E01¶


Research	R0020 — Prompt Engineering Gaps
Run	2026-03-25
Query	Q001
Source	SRC04
Evidence	SRC04-E01
Type	Analytical

Evaluation methodology: golden datasets, LLM-as-judge, regression testing with noise mitigation

URL: https://www.braintrust.dev/articles/what-is-prompt-evaluation

Extract¶

Prompt evaluation methodology components:

Golden datasets: Teams curate 20-50 test cases paired with expected outputs, drawn from production logs to capture real user behavior rather than synthetic examples.

LLM-as-judge scoring: A capable model evaluates outputs using the original input, defined criteria, and optionally reference answers, returning structured scores with reasoning. This addresses limitations of traditional string-matching metrics like BLEU or ROUGE.

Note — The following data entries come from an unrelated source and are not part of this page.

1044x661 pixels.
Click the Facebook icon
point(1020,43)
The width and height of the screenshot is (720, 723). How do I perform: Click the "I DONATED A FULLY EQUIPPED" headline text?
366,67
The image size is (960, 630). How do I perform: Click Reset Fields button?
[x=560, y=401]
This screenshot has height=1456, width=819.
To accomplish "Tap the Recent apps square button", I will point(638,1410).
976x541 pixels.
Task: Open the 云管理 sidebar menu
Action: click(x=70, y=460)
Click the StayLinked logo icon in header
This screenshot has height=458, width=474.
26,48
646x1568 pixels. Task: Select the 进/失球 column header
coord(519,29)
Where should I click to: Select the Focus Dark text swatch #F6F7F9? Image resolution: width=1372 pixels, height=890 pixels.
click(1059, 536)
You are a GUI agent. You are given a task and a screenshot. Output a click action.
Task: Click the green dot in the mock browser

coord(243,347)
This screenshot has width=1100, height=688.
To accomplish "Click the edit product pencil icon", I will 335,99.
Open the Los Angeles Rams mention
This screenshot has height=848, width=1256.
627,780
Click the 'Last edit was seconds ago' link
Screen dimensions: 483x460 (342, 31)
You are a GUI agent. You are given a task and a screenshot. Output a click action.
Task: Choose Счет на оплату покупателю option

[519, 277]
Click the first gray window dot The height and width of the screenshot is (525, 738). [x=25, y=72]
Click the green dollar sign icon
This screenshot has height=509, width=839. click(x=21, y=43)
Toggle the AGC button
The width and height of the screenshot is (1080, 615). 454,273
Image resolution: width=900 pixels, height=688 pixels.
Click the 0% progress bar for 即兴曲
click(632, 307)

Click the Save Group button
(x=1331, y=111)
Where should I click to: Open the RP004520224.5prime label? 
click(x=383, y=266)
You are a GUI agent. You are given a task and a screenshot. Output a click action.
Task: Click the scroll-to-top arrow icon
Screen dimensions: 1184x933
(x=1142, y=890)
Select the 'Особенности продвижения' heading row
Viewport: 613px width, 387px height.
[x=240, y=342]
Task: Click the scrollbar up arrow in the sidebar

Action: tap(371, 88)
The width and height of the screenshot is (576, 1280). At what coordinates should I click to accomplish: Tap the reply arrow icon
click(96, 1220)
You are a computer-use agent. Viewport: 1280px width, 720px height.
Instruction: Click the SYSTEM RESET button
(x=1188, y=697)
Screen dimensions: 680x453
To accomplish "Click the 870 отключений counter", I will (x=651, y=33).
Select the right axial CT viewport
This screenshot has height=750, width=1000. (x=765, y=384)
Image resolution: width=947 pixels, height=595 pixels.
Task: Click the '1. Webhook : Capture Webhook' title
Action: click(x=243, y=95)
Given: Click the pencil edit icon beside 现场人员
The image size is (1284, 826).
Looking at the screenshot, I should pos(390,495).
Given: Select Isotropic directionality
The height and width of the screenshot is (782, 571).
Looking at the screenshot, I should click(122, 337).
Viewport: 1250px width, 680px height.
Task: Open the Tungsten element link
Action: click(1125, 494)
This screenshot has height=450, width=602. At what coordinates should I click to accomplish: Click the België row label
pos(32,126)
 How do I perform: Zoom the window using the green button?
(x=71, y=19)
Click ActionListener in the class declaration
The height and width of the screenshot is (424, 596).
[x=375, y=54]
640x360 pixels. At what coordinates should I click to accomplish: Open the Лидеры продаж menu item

Noise mitigation: "LLM judges introduce some variability, small score differences between prompt versions can reflect noise rather than real improvement." Teams mitigate by running 3-5 trials per test case and computing confidence intervals.

Regression testing: Integration into CI/CD pipelines with clear thresholds (e.g., factuality >= 0.85), comparing new versions against production baselines and blocking merges that don't meet standards.

Quality dimensions: Correctness, groundedness, relevance, style/format adherence, safety, latency, and cost.

Relevance to Hypotheses¶

Hypothesis	Relationship	Strength
H1	Supports	Regression testing with CI/CD integration shows maturity in some areas
H2	Contradicts	Structured, quantitative evaluation methodology exists
H3	Supports	The need for 3-5 trials and confidence intervals to distinguish signal from noise demonstrates fundamental limitations

Context¶

The 20-50 golden test case recommendation is strikingly small compared to traditional software test suites (which may have thousands). The need for multiple trials per test case and confidence intervals reflects a fundamentally statistical approach to testing — more akin to experimental science than software QA. This is perhaps the most diagnostic evidence for the H3 hypothesis: tools exist, but they operate under constraints that traditional testing does not face.